The writings by this gift are different. All gifts are needed. Books by many hands must have their mission. No one gift suffices. But the ministry of the gift of prophecy through the writings of a humble agent who had no preparation in the natural way for such service is ever a token of the leadership of the living God in the church.
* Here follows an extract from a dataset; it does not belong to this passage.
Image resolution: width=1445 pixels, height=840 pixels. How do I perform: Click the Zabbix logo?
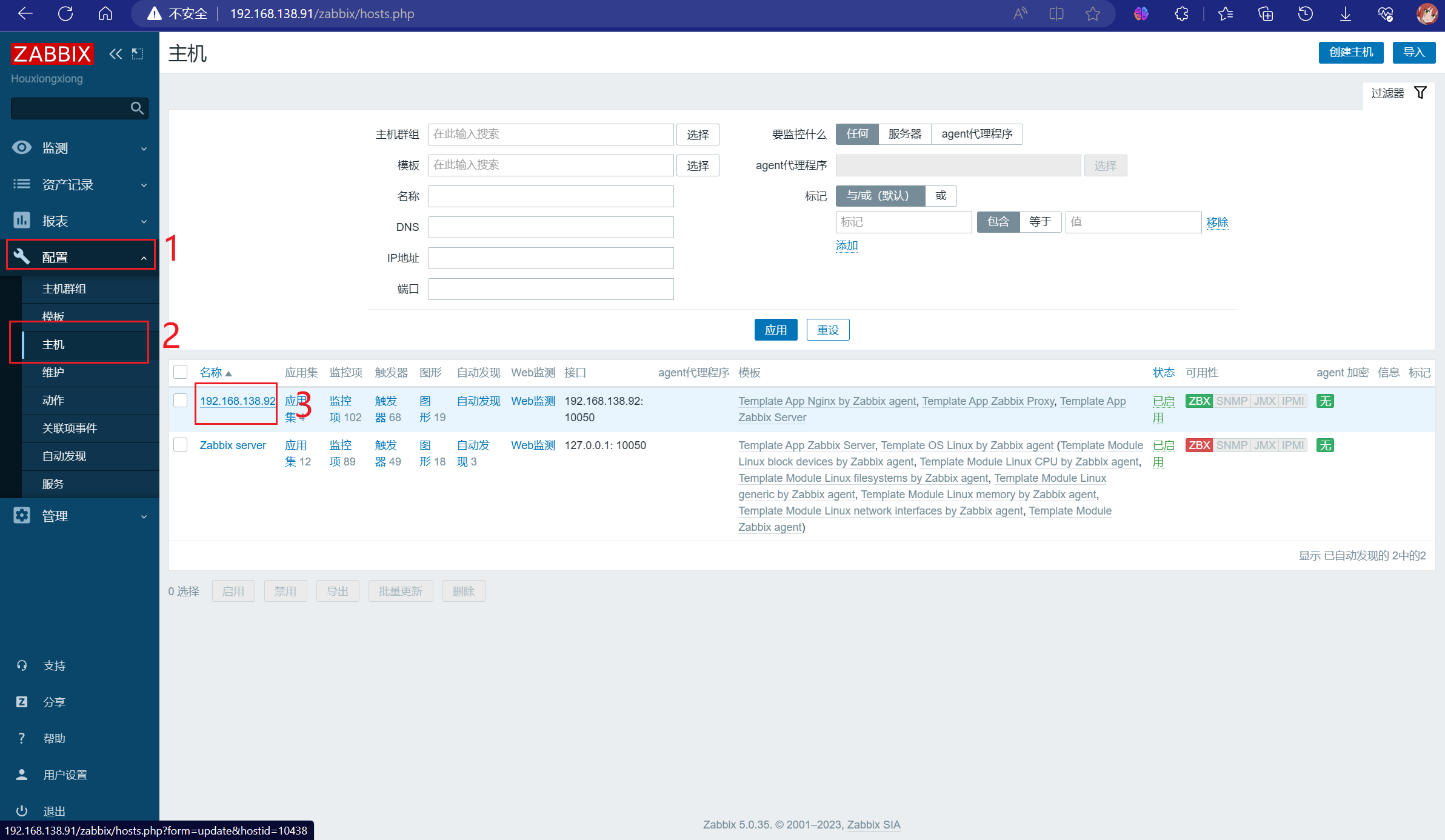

This review must end with but one more citation. It is from a teacher of literature who speaks from a literary viewpoint only. It is worth while hearing one word on that side. One of our members in Massachusetts reported having taken some university extension work there. Abbreviated, our student's story is this:
"One day our teacher, who had just returned from an extended study of literature in Europe, asked each member of the class to come next day with three quotations from a favorite author. The name was not to be given, and the class was to be asked to name the author by the selection read.
"I was the first one called on, and although there were forty-eight in the class, no one else was called upon. The entire time was taken up in discussing the three quotations I presented-passages from The Desire of Ages. No one could name the author. Then to my happy surprise, the teacher said:
"'Well, class, that is from the pen of Mrs. E. G. White.' She spoke at length, saying she knew nothing of the author's religion, but she felt able to declare herself as to literature; and she said it was a pity Mrs. White's writings were not better known in the literary world. She said she was going to make a strong statement, but she meant every word. Of all the writings she knew, outside of the Bible, there were none so full of beauty, so pure, and yet so simple, as the writings of Mrs. E. G. White."
It is not as literature that we treasure these writings. Yet the spiritual truths, that are the vital thing, are expressed in language fitting to the high themes continually presented.